EXERCISE 1:
From the hotel check-in lesson transcript below, output everything from "Sadia: In our" down to "about demonstrative pronouns." with no changes.
EXERCISE 2:
Answer these questions about the hotel check-in lesson transcript below, one answer per line, marked (a), (b), (c):
(a) What did the lesson before this one teach about?
(b) What room number is Mr. Viljoen given?
(c) Where is breakfast served?

DOCUMENT SECTION:
• • • • •
Keith: Hey, and I’m Keith. Welcome to Gengo English Lesson 10 - “How to Stay in Style While in America”
Sadia: In our last lesson, Lesson 9 - , you learned about shopping at a convenience store
Keith: And we talked about counters, such as, one bottle of water.
Sadia: We also talked about the phrase, “What is that?”
Keith: And with that phrase, “What is that?” we talked about demonstrative pronouns.
Sadia: Right, so this, that, these, and those.
Keith: In this lesson you’re going to learn how to check into
a hotel and also how to make requests.
Sadia: This conversation takes place at a hotel front desk.
Keith: And the conversation is between the main character, Zo, and
the front desk worker at a hotel. Alright, well let’s listen in to the conversation.
DIALOGUE
Front Desk Worker: Welcome to the L Hotel!
Zo: Hello. I have a reservation.
Front: Desk Worker Your name, please.
Zo: Zo Viljoen.
Front Desk Worker: Spell it, please.
Zo: V-I-L-J-O-E-N.
Front Desk Worker: Ah, yes. Mr. Viljoen, you’re in room number 515.
Here's the key.
Zo: Is there Internet in the room?
Front Desk Worker: Yes, there’s complimentary wireless Internet.
Zo: And are there toiletries?
Front Desk Worker: Yes, sir.
Zo: Thank you. Oh, and a wake up call, please.
Front Desk Worker: Of course. What time?
Zo: 7 a.m., please. What time is breakfast?
Front desk From 6 am to 7:30 am on the first floor in the dining room.
Keith: One more time, slowly.
Front Desk Worker: Welcome to the L Hotel!
Zo: Hello. I have a reservation.
Front: Desk Worker Your name, please.
Zo: Zo Viljoen.
Front Desk Worker: Spell it, please.
Zo: V-I-L-J-O-E-N.
Front Desk Worker: Ah, yes. Mr. Viljoen, you’re in room number 515.
Here's the key.
Zo: Is there Internet in the room?
Front Desk Worker: Yes, there’s complimentary wireless Internet.
• • • • •
EXTRACTED ENTRIES:
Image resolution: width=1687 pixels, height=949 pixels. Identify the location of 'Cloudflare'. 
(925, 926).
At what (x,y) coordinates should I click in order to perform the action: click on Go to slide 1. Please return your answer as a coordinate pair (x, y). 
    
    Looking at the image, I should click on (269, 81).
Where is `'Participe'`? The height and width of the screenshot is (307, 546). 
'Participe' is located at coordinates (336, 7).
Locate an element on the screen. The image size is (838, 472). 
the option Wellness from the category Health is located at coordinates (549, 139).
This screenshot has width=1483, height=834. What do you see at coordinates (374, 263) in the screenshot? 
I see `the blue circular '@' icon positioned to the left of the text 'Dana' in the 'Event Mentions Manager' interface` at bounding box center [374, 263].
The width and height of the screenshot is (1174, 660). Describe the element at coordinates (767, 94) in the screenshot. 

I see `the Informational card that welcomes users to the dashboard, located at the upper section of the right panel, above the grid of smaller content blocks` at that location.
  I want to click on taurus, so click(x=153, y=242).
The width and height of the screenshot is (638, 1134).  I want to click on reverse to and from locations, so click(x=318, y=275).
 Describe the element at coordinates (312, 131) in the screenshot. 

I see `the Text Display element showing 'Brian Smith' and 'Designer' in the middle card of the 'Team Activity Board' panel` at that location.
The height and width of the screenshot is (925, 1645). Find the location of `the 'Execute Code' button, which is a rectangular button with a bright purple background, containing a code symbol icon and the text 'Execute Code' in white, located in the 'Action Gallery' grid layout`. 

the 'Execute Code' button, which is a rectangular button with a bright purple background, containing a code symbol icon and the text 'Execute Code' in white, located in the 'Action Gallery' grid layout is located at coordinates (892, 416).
• • • • •
FULL RESPONSE 1:
Sadia: In our last lesson, Lesson 9 - , you learned about shopping at a convenience store
Keith: And we talked about counters, such as, one bottle of water.
Sadia: We also talked about the phrase, “What is that?”
Keith: And with that phrase, “What is that?” we talked about demonstrative pronouns.

FULL RESPONSE 2:
(a) Shopping at a convenience store
(b) 515
(c) On the first floor in the dining room